*** Block opens ***
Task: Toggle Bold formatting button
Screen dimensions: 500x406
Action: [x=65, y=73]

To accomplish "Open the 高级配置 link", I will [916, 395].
*** Block closes ***
*** Block opens ***
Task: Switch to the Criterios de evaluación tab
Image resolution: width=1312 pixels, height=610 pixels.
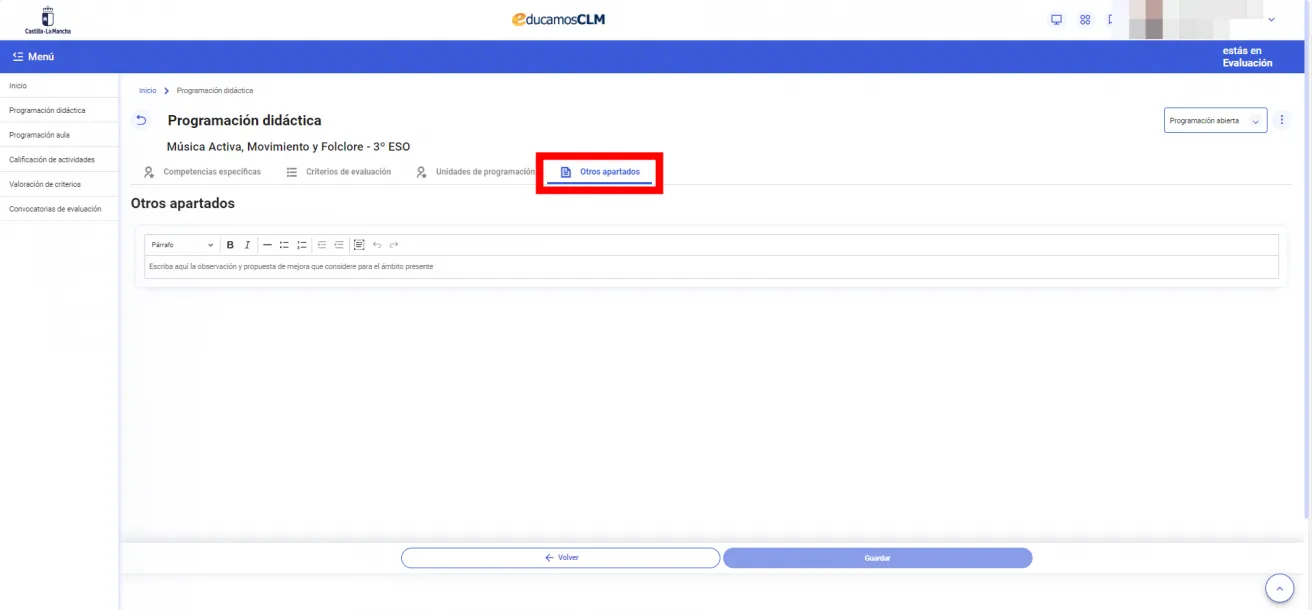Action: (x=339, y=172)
*** Block closes ***
### [EXERCISE OBJECTIVE]
Looking at the listing above, count every line in which the string "Task" appears, and give only that count.

### [SOLUTION TO THE PROBLEM]
2